There's an old saying, what goes up must come down. This is an immutable law of physics. Throw a baseball up in the air, and it will eventually stop going up and start coming down. Fire a rifle straight up into the air and the bullet will eventually stop going up and start coming down. The more force is involved in getting the object up in the air, the higher it will go before it starts coming down again.

The climax of your story is the moment all the rising action stops rising. It's the moment of maximum tension. There can't be any more stress or conflict. If you were stretching a rubber band to see how far it can stretch, the climax would be the moment the rubber band breaks. This is the moment everything in the story is building up to.

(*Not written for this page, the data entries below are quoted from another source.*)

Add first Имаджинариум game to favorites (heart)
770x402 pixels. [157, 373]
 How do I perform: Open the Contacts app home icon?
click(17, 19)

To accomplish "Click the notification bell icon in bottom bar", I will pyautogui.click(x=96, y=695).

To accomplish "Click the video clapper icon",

The climax is the moment that essentially completes the story. It's inevitable, unavoidable despite repeated attempts to avoid it. In many ways, the climax is the entire point of the story. Everything in a well-built story leads to the climax. Anticipation of the climax is what keeps audiences watching.

In a classic Western, the climax would be the moment when the good guy and the bad guy get into a shootout. In a romance, this is the moment when the girl chooses the guy or vice-versa. This is where the good guy and bad guy face off, where the girl chooses her guy, where the Titanic sinks and our heroes find some way to survive in that dark, icy ocean.

The climax also represents a moment of change for the protagonist. Growth, change of priorities, the summoning of unknown strength, or humbling and seeking help from others.

The climax should be structured so that the outcome is continually in question until the very last moment.

Basic Story Structure - Falling Action:

Falling action happens after the climax. It's the fallout. It's the release of anticipation. It's the establishing of a new world or the return of the old world order. Notice how how relatively slowly the tension builds during rising action compared to the release during falling action after the climax of the story. Tension falls at least three-times faster than it rises.

Think of conflict / tension / stress like a watermelon. If you were to tie this watermelon to a gigantic helium balloon, it would slowly rise high into the air. If you were to shoot that balloon with a rifle or crossbow or whatever—if you pop that balloon, the falling action would be the falling of that watermelon.

During falling action, all the tension you've built over the course of the story releases. All the loose ends get tied, any open storylines are closed. This is the process of saying goodbye to your audience, providing them with closure, giving the audience the satisfaction of seeing what it is they've longed to see throughout the movie.

Basic Story Structure - Resolution:

Basically, this is the end of your story. Think of the resolution as a reward to the audience. This is where you'll drive home the emotional message of the story. Often, the resolution is tied to the opening or rising action in such a way that the story comes full circle.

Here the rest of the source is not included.